Praktijken en teams worden steeds groter en patiënten worden meer en meer door verschillende zorgverleners gezien. De samenwerking binnen het team wordt van steeds groter belang. Mede omdat een slechte samenwerking leidt tot ontevreden personeel, wat weer een negatieve invloed heeft op de houding van de individuele medewerker. En daarmee dus een negatief effect heeft op de patiënttevredenheid.

Het model van teamwork

Patrick Lencioni beschrijft in zijn boek ‘De 5 frustraties van teamwork’ een helder model, waarmee het ogenschijnlijk ongrijpbare van teamwork wordt verhelderd.

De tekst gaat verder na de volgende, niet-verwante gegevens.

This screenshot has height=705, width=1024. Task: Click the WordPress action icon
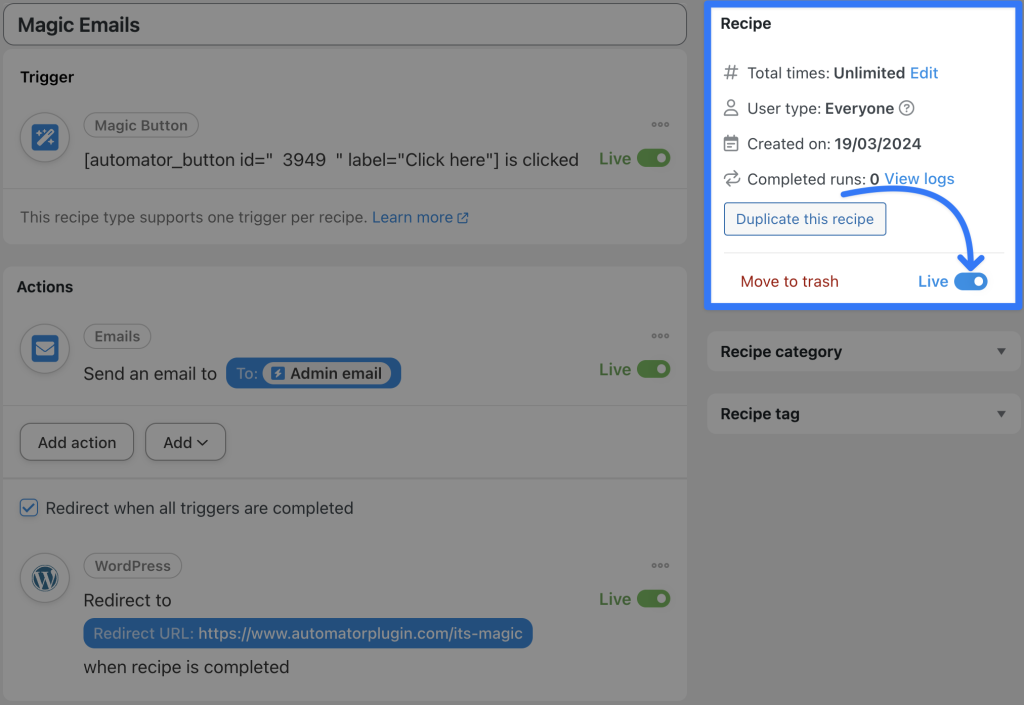coord(44,578)
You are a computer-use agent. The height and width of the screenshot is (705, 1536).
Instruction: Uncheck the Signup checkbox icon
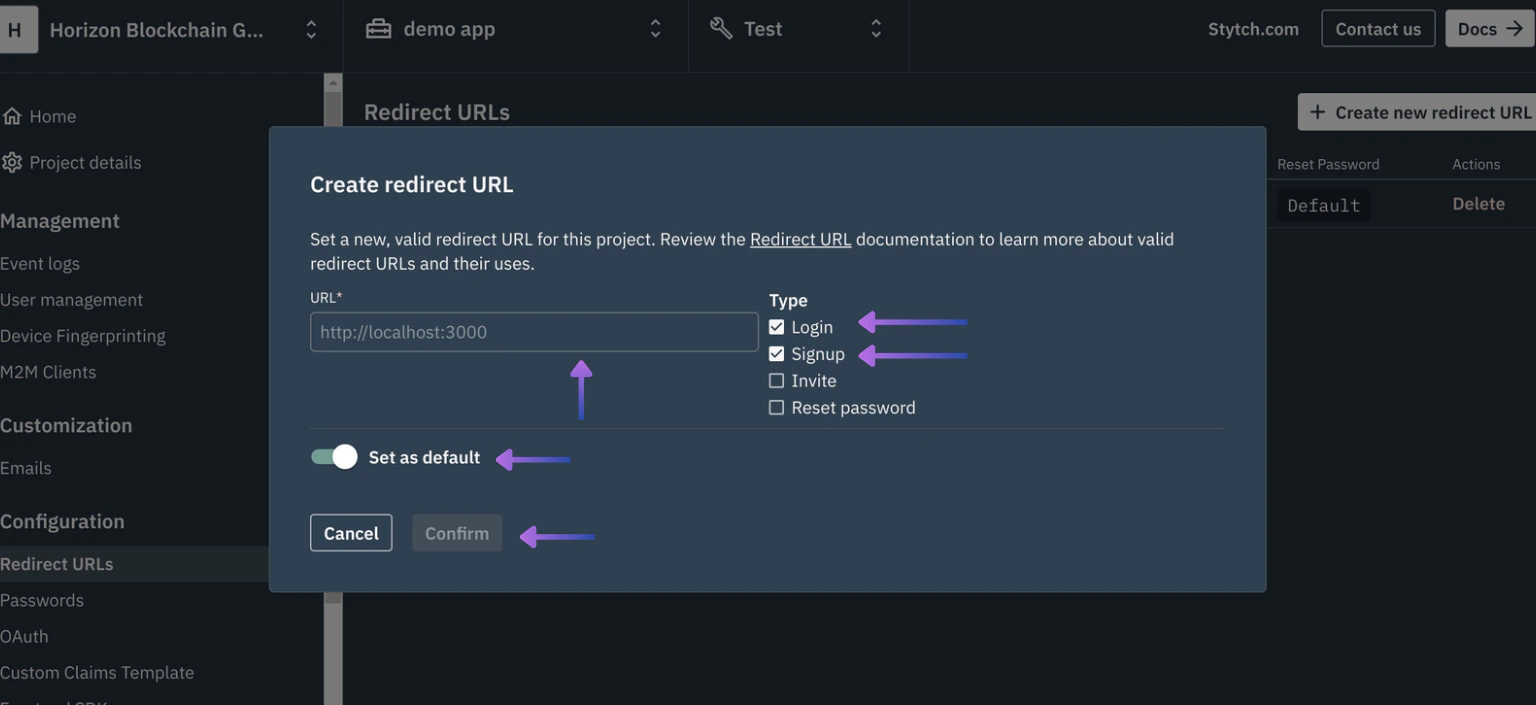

De kracht van goed samenwerken

Klik hier voor een grote afbeelding

Vervolgens ga ik in op de twee onderste lagen van het model. En wel omdat de lagen onderaan de basis vormen voor het bouwen van een team. Indien de lagen van ‘vertrouwen’ en ‘conflicten’ tot frustraties leiden resulteert dit in het volgende.

Kenmerkend voor teams waarin het vertrouwen ontbreekt is als:

  • Medewerkers zwakheden en fouten voor elkaar verbergen.
  • Medewerkers aarzelen bij het vragen om hulp of het geven van opbouwende feedback.
  • Medewerkers aarzelen hulp aan te bieden buiten het terrein waarvoor ze verantwoordelijk zijn.
  • Medewerkers er niet in slagen vaardigheden en ervaringen bij anderen te herkennen en daarvan gebruik te maken.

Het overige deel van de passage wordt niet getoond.